Kagan knows advertising best practices. He is a Professor of Digital Marketing at Columbia Business School, advises Internet startups on strategy and marketing, and is a corporate trainer for leading companies and advertising agencies in all areas of digital marketing.  

Kagan also has worked outside of academia -- at Sony Music Entertainment in the Global Digital Business, and as vice president/director of strategy and customer insight for Publicis Modem. Prior to Publicis Modem, Kagan was a consultant with IBM, working on strategy and change initiatives practice for media and entertainment companies like Disney, Cox Communications and Time.

I asked Kagan how Pricing Engine was different from other solutions.  Kagan put it this way:

  • We help SMBs and VSBs (very small businesses) – the smallest businesses other people just can’t work with economically – we’re built as a platform to work with this end of the market.
  • We’re a channel agnostic, freemium model. Customers can use our product for free, and, if they choose, they can choose to inexpensively upgrade for more features. This allows us to be a trusted partner, because we’re really looking out for “the little guy” in a market that often tries to sell them things they don’t need.
  • We are a unique data collective.  We anonymously pool performance data across channels and industries to accurately benchmark local businesses to each other.  This lets a small business owner get a realistic idea of how he or she could do, rather than expecting a local pizza shop to perform like Domino’s.”
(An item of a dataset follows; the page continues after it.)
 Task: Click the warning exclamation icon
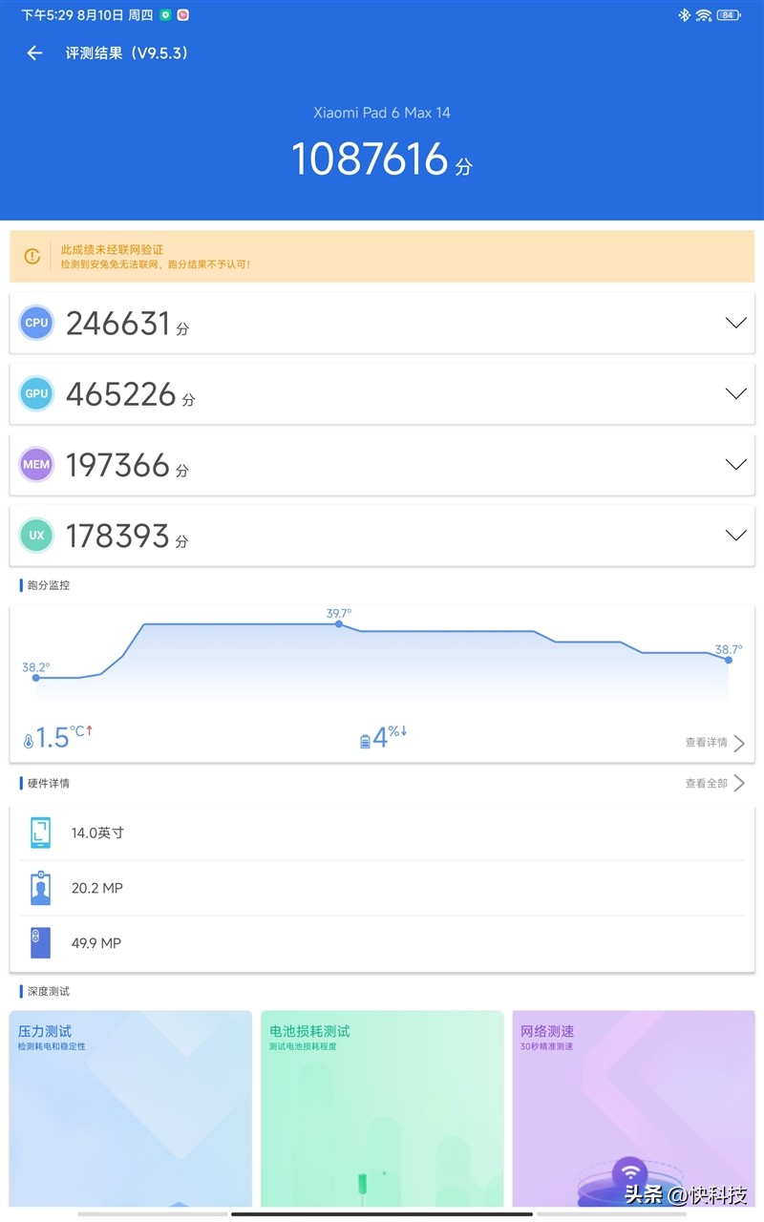(32, 256)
Kagan said that for years he had watched increasingly sophisticated solutions in the advertising ecosystem be adopted by large advertisers, and wondered why no one was helping the little guy; the smaller advertisers were basically limited to Google, Yelp, Groupon, and Facebook.  “One major ‘Aha!’," Kagan said, "was that 98 percentof the advertisers on Google spend less than $10,000 per month – our target audience!
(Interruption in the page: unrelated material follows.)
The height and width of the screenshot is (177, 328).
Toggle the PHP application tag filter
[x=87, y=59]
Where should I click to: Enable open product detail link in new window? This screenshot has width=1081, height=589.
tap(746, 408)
Generally, the market has focused on the advertisers spending more than $10,000 a month, so Pricing Engine went the exact opposite direction, according to Kagan, and built a platform targeted at everyone else – a ‘freemium’ data collective with lots of best practices automated right in.  

Kagan realized early on that instead of one big company running a $1 million campaign to test lots of ideas, they could band together 1,000 little companies that collectively spent about the same amount - and “get learnings and best practices from the peer group.”

“We can’t share data directly from a single client, but we had hundreds of users on the platform already in the beta test.”  Kagan found that most users saw, “initial benefits of 20 to 40 percent improvement in performance after joining."  

Ultimately Pricing Engine would want to have tens of thousands of businesses to identify and spread best practices across the board, and to be a digital advertising start page. 

Kagan is in the envious position of having to deal with lots of success problems – “…we can’t follow up and integrate all the leads we have fast enough.  If all of our signed partners decided they wanted to move fast, we’d have trouble dealing with the volume!  I worry that we can’t capture all the demand we’re seeing.” Good problems to have.

Let me know what you think.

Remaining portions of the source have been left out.